虹郎君の出てる映画に「良作なし」の印象が濃かった私ですが、今作で少し薄くなりましたね。
彼のことは嫌いじゃないけど、いっつも同じ演技というか存在感なので、よくも悪くもまたかよって思ってたんですが、今回はいい方に役がはまってた。
むかつくけど憎めない舎弟役、めっちゃくちゃ似合ってたし、男気見せる所、落ちぶれる所、お調子者でバカだけどいい奴な所とか全てが虹郎君ぽくてよかったですね~。
そのほか、ヤクザ幹部の皆さんもキャラ濃かったな~
個人的には渋川清彦の睨み顔とか宇梶剛士のリアルな脅しとか痺れましたね。
わき役で一番印象に残ったのは斎藤工ですね、クラブに来た時の安心感、「あ、助かった、この人が来てくれて」って率直に思いましたもン。
相手役が毎熊克哉なんで斎藤なら勝てるって気が無意識に思えちゃったんですよね。毎熊克哉もとってもいい役者なんですが、さすがに斎藤工には敵わんからね。
中村獅童とか西野七瀬とかもよかったです、だめだ、いいところしか浮かばないし切りがない。
主要キャラで出てくる中村梅雀、よかったです、もしかしたらこの映画で一番おいしい役だったかも。
頼りないけど頼もしい、そして…。
あぁもうだめだ思い出しただけでもニヤリとしちゃいます
この狸野郎!(誉め言葉)
わき役も最高だし主要な役も素晴らしい、もう完璧ですやん、最高のハードボイルド映画ですやん、ありがとう白石監督!

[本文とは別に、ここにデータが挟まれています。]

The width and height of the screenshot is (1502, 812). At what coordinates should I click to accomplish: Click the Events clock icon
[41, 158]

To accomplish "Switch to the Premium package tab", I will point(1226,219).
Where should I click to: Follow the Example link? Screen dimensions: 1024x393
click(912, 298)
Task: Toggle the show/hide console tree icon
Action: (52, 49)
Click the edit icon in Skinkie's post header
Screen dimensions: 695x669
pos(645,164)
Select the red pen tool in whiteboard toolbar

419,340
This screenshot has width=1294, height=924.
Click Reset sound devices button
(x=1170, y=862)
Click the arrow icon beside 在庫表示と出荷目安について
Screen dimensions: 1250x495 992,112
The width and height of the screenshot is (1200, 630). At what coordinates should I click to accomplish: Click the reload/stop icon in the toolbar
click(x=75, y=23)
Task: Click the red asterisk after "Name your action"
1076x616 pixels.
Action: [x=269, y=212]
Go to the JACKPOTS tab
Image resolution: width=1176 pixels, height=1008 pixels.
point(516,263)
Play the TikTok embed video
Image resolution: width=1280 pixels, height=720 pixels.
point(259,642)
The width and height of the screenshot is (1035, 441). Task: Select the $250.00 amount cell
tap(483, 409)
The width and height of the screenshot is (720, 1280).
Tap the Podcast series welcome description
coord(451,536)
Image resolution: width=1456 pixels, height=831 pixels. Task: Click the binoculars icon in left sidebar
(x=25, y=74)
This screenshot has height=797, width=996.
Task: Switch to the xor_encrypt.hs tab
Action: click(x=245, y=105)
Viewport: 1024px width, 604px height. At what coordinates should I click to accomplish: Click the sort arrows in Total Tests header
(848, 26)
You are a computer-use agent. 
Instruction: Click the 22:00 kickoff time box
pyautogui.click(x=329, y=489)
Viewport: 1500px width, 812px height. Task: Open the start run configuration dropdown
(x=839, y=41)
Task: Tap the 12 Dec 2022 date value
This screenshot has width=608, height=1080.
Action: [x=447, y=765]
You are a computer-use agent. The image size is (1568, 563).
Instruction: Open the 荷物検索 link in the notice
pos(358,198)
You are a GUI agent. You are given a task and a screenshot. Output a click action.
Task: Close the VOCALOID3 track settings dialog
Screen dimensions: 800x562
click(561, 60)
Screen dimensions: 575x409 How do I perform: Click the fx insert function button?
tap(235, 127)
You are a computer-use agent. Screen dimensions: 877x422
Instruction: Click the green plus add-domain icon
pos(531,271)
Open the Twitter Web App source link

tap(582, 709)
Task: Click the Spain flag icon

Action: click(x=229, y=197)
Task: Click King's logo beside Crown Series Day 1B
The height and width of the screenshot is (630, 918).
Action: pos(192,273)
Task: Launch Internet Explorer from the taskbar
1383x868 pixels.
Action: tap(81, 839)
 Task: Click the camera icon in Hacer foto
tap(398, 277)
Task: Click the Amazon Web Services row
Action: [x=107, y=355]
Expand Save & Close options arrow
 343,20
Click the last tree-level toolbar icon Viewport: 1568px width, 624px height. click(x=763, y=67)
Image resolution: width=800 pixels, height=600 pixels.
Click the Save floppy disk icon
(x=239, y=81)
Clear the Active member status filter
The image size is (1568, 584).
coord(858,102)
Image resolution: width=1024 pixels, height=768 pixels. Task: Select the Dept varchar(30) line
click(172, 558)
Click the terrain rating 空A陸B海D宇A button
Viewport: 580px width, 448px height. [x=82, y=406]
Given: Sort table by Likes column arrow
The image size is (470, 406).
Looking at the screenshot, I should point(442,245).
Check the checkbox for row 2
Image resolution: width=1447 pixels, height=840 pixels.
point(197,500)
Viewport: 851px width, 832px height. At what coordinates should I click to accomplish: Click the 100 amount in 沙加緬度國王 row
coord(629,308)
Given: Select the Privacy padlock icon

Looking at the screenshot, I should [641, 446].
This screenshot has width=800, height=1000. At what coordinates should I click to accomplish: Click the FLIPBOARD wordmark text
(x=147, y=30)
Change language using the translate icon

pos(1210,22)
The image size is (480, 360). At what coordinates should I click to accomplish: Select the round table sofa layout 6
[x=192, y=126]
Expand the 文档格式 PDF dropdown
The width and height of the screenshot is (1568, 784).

カースタントとか窓から飛び降りとか見ごたえあるアクションもなかなかに有ったし、全方位完璧!
原作もさぞすばらしいのでしょうね、警察の闇、ヤクザの実態、差別、いろいろ混ぜあわせてここまでしっかり描いてるのは凄い。
あんまり本とか読まないんですが、原作読んでみようかな。
ヤクザ映画も見たことないしあんまり好きじゃないけれど見てみようかな。
久しぶりにハードボイルド感じました、「東京リベンジャーズ」もいいけれど、やっぱ「孤狼の血」の方がいいと感じちゃうのは私が年取ったからかな~。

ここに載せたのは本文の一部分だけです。